Required work: From the records below, copy each line in which the string "body" occurs.

Data supplied:
::::

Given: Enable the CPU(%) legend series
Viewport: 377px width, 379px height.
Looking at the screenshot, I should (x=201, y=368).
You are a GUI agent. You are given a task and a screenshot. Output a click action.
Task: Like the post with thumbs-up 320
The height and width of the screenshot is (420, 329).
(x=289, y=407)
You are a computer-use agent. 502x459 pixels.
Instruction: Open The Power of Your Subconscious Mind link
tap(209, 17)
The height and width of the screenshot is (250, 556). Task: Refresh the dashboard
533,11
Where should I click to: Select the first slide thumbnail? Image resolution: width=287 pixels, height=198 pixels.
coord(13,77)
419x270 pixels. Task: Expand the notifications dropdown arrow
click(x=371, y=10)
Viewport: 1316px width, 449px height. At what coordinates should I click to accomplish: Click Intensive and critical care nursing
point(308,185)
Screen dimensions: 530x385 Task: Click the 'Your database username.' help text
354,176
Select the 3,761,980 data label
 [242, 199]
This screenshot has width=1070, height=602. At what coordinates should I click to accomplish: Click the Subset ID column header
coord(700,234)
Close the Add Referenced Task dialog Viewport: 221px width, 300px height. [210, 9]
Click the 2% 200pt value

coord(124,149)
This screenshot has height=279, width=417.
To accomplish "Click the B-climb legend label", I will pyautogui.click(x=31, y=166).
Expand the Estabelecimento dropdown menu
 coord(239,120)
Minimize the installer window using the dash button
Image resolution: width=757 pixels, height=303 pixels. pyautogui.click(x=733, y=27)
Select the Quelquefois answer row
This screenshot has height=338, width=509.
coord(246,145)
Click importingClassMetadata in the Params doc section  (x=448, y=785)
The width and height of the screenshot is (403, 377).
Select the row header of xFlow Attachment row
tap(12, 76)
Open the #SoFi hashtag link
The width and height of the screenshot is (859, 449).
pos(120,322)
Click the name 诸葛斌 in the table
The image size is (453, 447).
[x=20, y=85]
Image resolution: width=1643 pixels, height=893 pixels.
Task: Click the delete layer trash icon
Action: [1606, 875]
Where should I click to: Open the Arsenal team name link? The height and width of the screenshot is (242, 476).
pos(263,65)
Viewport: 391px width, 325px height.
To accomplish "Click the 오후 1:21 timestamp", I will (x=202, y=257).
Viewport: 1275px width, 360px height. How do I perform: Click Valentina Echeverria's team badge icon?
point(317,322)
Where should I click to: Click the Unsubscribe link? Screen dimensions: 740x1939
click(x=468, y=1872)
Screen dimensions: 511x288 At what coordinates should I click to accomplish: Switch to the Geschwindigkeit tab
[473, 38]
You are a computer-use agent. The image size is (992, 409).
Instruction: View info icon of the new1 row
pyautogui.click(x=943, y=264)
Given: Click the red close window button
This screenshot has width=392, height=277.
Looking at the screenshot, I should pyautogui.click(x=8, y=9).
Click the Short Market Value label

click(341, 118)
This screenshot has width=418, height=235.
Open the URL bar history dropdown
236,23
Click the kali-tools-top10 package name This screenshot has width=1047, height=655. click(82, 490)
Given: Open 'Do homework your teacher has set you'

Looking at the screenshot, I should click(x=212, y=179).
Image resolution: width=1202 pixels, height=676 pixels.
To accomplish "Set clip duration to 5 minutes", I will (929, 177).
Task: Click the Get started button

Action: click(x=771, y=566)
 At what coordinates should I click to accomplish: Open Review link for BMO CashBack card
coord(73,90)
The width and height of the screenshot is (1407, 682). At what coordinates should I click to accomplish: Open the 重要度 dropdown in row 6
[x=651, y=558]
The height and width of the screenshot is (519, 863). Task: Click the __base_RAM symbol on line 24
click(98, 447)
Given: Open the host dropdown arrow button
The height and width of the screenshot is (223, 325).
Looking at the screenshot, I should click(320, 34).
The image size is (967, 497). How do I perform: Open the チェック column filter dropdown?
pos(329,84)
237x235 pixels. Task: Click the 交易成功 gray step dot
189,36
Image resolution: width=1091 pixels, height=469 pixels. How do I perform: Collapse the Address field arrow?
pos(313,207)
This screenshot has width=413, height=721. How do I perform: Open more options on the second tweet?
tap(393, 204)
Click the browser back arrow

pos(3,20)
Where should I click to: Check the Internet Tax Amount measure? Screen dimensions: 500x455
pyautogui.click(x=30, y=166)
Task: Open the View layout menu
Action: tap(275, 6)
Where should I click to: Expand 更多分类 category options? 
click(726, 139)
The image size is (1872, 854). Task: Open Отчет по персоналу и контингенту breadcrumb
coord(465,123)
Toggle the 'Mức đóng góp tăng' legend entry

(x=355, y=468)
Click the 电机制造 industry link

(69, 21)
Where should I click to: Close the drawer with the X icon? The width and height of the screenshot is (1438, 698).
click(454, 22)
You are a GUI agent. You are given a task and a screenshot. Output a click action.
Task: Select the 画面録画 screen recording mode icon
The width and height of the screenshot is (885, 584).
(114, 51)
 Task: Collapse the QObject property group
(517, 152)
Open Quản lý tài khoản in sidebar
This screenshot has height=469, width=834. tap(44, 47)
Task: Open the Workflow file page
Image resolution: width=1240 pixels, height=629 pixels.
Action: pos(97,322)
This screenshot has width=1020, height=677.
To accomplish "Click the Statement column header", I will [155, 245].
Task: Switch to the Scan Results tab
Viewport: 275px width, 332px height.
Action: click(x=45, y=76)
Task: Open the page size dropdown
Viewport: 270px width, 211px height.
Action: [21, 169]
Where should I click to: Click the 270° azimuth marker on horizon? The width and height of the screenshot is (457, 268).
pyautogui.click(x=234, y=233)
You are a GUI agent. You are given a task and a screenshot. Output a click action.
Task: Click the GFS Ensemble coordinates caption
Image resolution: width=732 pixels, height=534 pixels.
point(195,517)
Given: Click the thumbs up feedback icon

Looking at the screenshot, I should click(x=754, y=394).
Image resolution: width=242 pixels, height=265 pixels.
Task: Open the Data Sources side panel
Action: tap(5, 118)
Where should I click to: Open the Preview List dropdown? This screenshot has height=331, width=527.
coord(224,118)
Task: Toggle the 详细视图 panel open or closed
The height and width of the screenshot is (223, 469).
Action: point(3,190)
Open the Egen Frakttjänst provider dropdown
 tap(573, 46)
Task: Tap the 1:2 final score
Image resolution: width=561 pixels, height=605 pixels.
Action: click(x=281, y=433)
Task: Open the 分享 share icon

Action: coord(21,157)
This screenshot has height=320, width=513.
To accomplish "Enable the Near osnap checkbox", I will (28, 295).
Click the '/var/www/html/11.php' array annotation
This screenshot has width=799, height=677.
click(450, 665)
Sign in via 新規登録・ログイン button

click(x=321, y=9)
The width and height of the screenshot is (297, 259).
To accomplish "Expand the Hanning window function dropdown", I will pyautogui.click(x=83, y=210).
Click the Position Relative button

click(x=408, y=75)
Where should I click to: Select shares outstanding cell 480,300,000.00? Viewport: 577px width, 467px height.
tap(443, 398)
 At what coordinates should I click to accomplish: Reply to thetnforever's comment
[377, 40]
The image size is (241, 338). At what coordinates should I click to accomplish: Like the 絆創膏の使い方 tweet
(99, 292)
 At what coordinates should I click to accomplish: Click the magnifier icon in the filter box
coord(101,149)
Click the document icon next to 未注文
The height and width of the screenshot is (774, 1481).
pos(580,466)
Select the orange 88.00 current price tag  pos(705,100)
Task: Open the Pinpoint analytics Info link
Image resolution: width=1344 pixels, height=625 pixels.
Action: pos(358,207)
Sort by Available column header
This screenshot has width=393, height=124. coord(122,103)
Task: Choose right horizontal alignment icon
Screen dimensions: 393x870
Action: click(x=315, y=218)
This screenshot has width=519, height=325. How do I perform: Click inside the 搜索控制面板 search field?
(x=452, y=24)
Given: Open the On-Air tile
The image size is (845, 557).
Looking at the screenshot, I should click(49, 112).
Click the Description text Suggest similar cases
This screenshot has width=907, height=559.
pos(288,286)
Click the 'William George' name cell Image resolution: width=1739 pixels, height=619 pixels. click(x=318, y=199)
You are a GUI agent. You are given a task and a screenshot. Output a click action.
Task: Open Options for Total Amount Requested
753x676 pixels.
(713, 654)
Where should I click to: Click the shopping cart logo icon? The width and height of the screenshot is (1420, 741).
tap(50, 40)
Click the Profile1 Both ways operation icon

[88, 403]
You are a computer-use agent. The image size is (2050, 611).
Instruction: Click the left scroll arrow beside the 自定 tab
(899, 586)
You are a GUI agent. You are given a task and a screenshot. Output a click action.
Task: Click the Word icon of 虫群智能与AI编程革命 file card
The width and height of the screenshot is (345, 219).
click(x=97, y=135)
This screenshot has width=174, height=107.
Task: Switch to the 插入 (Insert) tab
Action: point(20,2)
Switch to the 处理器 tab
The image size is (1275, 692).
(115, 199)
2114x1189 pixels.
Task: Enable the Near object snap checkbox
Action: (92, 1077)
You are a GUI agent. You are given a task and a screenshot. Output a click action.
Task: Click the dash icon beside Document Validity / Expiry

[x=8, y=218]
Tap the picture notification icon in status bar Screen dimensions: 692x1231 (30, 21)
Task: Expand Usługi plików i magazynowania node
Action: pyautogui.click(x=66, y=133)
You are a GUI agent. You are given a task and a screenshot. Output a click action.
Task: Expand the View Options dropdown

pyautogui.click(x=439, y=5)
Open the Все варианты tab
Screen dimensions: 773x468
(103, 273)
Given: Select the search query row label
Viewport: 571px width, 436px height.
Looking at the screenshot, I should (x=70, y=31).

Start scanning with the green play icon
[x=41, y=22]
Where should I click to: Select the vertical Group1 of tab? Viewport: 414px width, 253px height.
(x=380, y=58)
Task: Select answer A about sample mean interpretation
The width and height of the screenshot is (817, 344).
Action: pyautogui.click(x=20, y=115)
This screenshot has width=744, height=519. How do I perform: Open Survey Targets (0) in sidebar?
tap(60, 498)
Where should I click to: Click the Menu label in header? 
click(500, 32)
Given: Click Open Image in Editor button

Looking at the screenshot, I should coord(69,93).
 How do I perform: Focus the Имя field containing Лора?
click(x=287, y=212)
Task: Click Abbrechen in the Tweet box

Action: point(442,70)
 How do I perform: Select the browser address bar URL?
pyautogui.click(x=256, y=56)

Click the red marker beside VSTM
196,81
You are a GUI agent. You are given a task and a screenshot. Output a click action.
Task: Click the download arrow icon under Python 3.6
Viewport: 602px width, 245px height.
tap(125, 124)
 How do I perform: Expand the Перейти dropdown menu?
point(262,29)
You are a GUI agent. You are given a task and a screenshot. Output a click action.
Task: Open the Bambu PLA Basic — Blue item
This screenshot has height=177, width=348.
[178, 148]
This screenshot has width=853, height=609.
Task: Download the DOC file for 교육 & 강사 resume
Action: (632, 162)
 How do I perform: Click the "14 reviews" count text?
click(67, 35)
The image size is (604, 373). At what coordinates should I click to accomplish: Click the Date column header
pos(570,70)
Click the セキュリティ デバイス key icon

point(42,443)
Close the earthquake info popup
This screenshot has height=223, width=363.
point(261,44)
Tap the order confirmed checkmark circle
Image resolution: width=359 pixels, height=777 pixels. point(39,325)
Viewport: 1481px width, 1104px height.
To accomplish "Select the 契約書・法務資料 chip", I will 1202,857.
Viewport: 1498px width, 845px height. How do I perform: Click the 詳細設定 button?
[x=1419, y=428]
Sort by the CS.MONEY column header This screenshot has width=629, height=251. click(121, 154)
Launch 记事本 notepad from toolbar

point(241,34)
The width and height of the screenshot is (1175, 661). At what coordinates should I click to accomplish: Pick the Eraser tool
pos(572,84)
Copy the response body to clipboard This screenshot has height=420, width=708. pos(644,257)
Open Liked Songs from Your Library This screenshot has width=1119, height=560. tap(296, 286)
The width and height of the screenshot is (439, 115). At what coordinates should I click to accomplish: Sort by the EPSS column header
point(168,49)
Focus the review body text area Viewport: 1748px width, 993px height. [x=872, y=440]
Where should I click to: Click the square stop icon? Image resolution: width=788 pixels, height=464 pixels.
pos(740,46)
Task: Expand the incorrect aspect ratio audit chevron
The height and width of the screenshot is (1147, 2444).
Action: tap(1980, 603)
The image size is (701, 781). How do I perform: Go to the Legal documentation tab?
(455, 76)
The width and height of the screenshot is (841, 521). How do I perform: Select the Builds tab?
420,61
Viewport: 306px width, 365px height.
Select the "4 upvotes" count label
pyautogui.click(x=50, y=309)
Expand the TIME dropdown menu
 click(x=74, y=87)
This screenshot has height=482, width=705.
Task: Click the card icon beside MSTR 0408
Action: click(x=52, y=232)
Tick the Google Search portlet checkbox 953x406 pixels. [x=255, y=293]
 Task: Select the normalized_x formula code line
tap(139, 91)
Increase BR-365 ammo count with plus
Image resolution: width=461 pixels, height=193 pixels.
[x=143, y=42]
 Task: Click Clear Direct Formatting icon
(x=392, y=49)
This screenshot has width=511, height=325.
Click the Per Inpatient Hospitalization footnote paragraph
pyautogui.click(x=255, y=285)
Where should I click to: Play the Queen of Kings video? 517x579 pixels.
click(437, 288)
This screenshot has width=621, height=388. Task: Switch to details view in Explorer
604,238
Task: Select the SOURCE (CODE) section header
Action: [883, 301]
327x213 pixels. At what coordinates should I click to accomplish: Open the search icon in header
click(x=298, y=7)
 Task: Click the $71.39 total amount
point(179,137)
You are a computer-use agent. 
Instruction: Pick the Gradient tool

::::

Result of the exercise:
Copy the response body to clipboard This screenshot has height=420, width=708. pos(644,257)
Focus the review body text area Viewport: 1748px width, 993px height. [x=872, y=440]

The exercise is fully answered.